For the reactivity to music and voice chat, try feeding him at a good distance from the sound ie; something good happens (lunch) when the music comes on.


----------



## Elana55 (Jan 7, 2008)

In reading this, I cannot be sure he is reacting to the music/voice etc. with fear OR if he has related the music and chat with 'Oh boy! She's busy and I can go have fun!' 

I have 5 cats and a dog who all know when I am on the puter or on the phone and the things they do when I am thus occupied is pretty entertaining.. sometimes for me too. 

If the pee etc. is out of fear, then I wonder what happened simultaneous to both those things causing your dog to react like this. If it is 'ooh boy she is busy and the party is ON' then that is a whole 'nother thing. 
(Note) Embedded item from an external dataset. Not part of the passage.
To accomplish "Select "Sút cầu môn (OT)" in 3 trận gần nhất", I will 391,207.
Agree with Tooney if it is a simple house breaking lapse. Retrain like a puppy and, maybe, get him out just before you chat on line or paly music so you know the tank has been emptied (or at least has less volume in it). 
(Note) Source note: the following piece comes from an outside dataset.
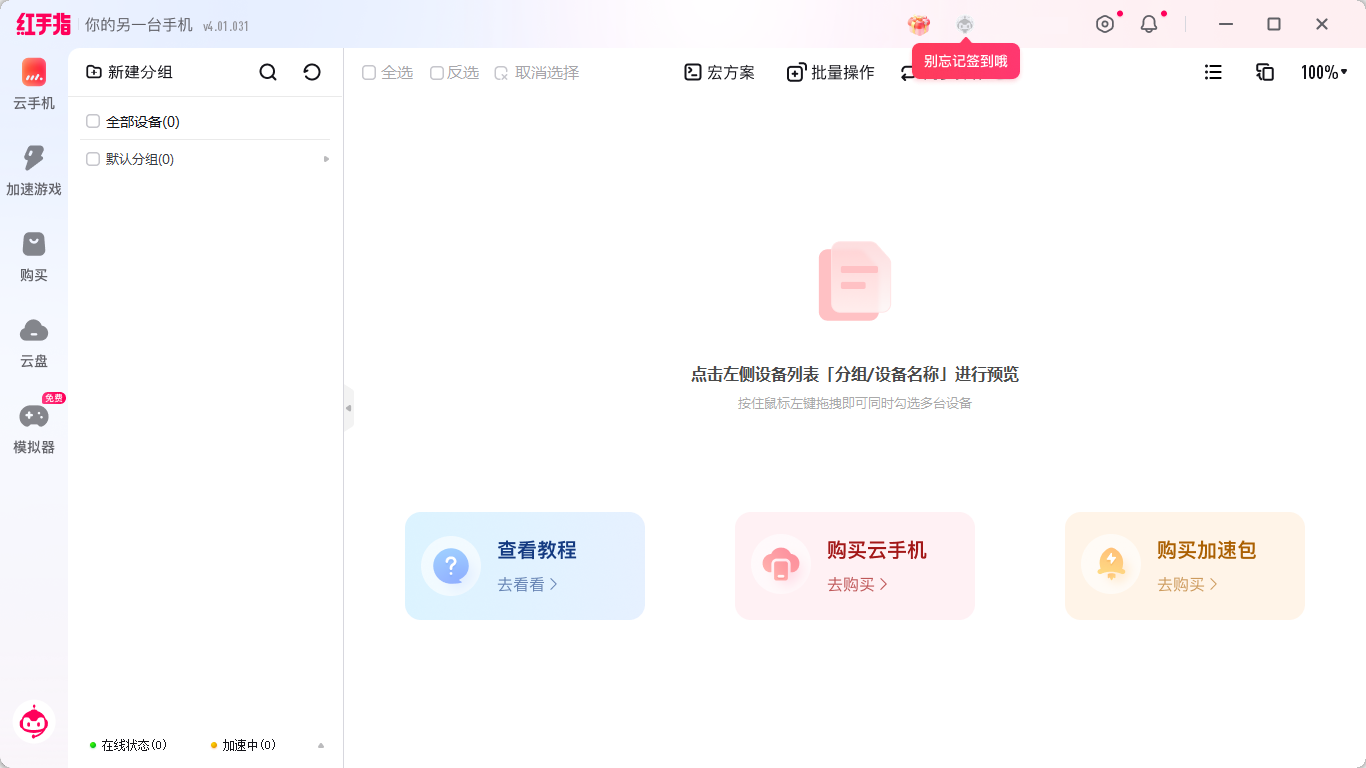This screenshot has width=1366, height=768.
Task: Open 批量操作 batch operations
Action: (830, 72)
If it is fear reaction, the rest is good too. 

I would be tempted to Crate the dog when I was going to engage in either the music playing or the voice chat on the 'net. I would try giving him a Kong filled with Peanut butter (frozen) or plain Yogurt (also frozen). The object here is to have the dog associate a safe place and the kong with your activities.


----------



## CapellaM44 (May 31, 2007)

I am not so sure it is simple house training as he is trained to ring a bell when he needs to go out. He still rings the bell and we take him out within 2 minutes (can't always drop a call) He knows he gets his way when he rings the bell. I do try to take him out if I know I'm going to be a while like in a meeting. He doesn't always pee however, he sometimes just gets into things. Like dragging a bag of clean baby cloths out and slobbering over all of them, or pulling covers off the bed. Not sure what causes this. He doesn't do it when we're away from home.
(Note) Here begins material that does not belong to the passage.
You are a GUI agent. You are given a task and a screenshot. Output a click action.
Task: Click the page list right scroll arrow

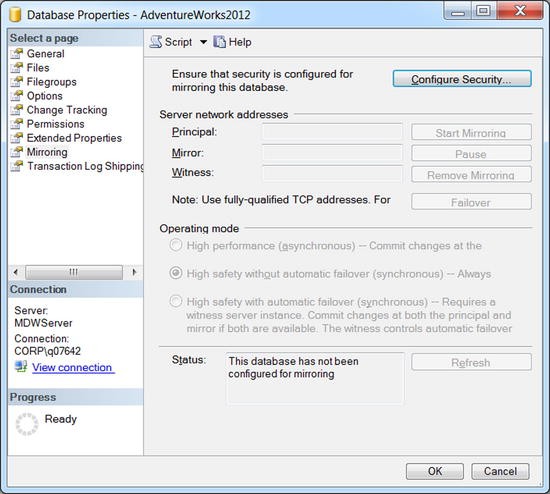tap(134, 272)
I do, however, like the treat idea. I'll try a stuffed kong next time I'm in a meeting and see if that has a positive effect. If he still acts up he not only gets a time out, but his treat gets taken away. 

Thanks


----------



## Cracker (May 25, 2009)

This started a couple of months ago and you're five months pregnant? (congratulations by the way). It could also be that his schedule/amount of attention given has changed drastically as you get ready for the baby, not to mention that YOU have changed, both physically and chemically/hormonally. Changes in the household can often trigger stress related urination/marking and chewing habits.
I agree that giving him an appropriate outlet for chewing and restricting his access to the rest of the house when you are busy will help to manage the behaviour but you should probably also take a look at what changes are going on in the house in relation to Bullet and whether you can adjust some things so that his acceptance of the changes is more positive. This includes GRADUALLY changing up his schedule and attention times in anticipation of the chaos that may ensue once the babelet is born and also making sure that there is Bullet time with you and the DH.


----------



## CapellaM44 (May 31, 2007)

Well this started before I got pregnant, but it has been getting worse lately so I thought there is a chance it is related. 

As of now we don't have many changes in the house. We do plan on painting the room and getting some furniture, but nothing has happened yet. The biggest change is me, although I always spend time with Bullet throughout the day and so does hubby. I know that will change once the baby comes. So will how we walk as I will have to take the little one with us in a stroller. 

So for now I will just have to give him treat balls when I am most busy and go from there. Meantime if anyone has advice on how to get Bullet ready for the baby about to come I'd welcome it too.

Thanks guys


----------